Problem to solve
From the top of the entries below through the line containing "The height and width of the screenshot is (821, 1456).", return every line exactly as written, please, and stop there.

Entries taken from a collection
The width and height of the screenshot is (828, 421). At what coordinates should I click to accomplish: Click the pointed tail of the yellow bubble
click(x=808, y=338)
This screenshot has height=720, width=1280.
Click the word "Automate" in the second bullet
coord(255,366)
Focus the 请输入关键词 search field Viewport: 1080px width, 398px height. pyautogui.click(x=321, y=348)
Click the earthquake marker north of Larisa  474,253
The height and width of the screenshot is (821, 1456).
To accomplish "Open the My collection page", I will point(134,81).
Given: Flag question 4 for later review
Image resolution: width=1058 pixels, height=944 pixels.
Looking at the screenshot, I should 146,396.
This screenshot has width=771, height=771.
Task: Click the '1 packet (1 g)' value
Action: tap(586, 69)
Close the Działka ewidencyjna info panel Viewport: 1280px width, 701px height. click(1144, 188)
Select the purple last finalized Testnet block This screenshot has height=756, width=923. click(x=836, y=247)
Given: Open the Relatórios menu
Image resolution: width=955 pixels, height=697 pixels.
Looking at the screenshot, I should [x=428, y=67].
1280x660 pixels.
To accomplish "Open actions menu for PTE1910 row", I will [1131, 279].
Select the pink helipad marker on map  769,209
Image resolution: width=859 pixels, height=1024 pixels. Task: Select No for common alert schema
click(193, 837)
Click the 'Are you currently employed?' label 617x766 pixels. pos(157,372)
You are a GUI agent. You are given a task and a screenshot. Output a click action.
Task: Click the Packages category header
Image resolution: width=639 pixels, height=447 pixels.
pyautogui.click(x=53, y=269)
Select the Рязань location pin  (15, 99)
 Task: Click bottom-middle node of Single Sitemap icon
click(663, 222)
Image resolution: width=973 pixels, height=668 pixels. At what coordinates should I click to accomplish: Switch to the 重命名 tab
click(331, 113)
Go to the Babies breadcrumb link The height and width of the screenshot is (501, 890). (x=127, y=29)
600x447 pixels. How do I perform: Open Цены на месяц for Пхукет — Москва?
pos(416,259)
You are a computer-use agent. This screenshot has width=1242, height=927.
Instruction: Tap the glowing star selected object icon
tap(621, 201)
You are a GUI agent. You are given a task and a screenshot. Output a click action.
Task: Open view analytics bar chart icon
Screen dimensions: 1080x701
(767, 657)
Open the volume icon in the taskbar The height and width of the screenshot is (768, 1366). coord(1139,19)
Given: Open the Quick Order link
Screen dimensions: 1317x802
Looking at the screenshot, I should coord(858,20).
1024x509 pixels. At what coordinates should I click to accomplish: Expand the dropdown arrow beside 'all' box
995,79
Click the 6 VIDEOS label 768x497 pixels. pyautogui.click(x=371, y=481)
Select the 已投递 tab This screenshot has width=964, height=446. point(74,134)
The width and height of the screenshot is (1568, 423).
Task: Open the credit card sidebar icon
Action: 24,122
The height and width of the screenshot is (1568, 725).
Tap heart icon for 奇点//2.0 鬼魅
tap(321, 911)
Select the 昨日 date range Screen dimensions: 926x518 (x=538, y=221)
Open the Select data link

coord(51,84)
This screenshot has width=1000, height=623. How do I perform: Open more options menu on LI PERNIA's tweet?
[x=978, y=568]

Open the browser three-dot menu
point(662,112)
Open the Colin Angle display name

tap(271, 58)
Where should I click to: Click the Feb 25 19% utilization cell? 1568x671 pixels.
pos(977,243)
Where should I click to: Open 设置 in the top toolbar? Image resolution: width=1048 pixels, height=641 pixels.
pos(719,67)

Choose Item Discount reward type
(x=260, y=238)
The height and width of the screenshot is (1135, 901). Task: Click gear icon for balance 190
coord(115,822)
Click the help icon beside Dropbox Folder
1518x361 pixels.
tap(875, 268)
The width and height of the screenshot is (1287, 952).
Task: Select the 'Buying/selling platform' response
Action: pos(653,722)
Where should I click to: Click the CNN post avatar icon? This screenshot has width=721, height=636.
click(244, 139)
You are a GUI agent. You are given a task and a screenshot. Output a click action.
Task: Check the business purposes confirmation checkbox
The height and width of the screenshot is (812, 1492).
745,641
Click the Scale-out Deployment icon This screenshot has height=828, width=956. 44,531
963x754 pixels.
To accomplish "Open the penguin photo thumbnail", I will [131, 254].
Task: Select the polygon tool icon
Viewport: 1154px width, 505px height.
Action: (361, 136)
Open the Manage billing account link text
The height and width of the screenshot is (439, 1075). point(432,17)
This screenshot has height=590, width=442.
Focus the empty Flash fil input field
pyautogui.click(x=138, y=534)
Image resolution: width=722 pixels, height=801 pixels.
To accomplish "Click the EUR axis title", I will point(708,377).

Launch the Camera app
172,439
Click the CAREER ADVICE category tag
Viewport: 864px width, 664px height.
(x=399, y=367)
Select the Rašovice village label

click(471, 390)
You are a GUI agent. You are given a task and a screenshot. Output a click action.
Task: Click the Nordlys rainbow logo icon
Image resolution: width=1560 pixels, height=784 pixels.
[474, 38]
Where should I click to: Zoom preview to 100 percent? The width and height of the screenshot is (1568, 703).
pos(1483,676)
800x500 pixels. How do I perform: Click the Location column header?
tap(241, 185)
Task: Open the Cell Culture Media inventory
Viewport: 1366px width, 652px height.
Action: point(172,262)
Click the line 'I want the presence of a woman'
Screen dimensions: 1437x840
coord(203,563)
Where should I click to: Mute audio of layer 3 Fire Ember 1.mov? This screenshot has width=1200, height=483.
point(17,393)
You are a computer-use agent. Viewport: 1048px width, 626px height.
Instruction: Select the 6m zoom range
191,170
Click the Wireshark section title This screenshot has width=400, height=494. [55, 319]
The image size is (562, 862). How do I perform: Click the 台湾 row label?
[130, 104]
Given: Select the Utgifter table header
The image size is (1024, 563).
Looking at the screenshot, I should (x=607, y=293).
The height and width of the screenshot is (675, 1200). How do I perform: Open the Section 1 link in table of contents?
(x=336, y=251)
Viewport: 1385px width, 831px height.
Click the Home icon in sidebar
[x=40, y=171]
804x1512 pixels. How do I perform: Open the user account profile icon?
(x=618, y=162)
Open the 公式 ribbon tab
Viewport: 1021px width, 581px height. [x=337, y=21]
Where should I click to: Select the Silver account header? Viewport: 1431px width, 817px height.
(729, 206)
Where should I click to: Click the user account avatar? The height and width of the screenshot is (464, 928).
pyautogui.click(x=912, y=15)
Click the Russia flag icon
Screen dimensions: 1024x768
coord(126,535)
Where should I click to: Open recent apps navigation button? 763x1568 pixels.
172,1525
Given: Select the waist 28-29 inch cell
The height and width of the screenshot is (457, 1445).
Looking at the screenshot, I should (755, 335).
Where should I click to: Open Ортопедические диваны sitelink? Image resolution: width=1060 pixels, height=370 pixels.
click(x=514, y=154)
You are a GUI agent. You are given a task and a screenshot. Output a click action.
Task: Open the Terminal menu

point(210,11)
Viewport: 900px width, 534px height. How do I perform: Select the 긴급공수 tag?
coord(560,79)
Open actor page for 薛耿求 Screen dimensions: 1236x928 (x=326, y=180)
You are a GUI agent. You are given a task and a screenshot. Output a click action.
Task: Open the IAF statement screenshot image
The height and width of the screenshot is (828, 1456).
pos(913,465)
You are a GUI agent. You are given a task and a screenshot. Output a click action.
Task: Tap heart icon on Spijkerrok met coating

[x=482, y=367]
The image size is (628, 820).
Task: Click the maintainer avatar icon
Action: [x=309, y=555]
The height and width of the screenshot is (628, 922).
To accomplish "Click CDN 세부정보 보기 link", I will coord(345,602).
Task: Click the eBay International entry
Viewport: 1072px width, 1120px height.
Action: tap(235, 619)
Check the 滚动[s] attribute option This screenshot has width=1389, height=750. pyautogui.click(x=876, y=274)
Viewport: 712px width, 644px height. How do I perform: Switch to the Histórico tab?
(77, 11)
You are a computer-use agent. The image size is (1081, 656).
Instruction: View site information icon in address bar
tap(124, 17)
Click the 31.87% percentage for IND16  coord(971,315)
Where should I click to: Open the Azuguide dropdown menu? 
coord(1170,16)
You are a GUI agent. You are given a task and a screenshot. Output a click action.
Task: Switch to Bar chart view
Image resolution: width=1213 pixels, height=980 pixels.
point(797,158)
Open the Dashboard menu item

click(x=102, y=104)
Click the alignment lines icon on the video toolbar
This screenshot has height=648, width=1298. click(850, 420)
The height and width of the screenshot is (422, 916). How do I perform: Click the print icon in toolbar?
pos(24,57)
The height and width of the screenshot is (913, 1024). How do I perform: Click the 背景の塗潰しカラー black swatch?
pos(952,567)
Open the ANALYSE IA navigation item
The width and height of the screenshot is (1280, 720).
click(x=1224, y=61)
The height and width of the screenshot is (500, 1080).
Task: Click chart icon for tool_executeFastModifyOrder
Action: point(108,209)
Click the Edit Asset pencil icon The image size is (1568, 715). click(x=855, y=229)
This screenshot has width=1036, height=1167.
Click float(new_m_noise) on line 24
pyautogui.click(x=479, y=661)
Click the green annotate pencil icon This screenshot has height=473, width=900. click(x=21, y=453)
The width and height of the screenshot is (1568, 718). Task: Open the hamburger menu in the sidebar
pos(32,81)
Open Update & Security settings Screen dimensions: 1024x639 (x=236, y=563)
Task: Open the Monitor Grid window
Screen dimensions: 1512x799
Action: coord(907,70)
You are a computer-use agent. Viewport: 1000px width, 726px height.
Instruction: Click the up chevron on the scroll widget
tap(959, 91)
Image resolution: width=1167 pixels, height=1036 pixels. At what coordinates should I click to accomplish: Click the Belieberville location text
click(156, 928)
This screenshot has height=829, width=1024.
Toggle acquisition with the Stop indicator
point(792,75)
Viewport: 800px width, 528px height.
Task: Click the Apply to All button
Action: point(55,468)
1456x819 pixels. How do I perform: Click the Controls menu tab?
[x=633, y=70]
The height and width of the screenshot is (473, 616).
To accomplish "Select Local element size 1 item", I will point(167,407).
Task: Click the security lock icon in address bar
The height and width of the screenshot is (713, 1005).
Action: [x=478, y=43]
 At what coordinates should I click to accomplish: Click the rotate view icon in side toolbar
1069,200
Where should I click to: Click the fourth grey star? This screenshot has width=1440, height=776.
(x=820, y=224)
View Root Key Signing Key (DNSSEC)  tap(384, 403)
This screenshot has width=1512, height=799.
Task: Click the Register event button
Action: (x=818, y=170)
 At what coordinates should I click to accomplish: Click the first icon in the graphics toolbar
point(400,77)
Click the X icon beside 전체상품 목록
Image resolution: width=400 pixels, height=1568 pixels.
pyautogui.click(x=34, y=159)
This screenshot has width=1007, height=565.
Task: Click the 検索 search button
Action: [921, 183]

Solution below
The width and height of the screenshot is (828, 421). At what coordinates should I click to accomplish: Click the pointed tail of the yellow bubble
click(x=808, y=338)
This screenshot has height=720, width=1280.
Click the word "Automate" in the second bullet
coord(255,366)
Focus the 请输入关键词 search field Viewport: 1080px width, 398px height. pyautogui.click(x=321, y=348)
Click the earthquake marker north of Larisa  474,253
The height and width of the screenshot is (821, 1456).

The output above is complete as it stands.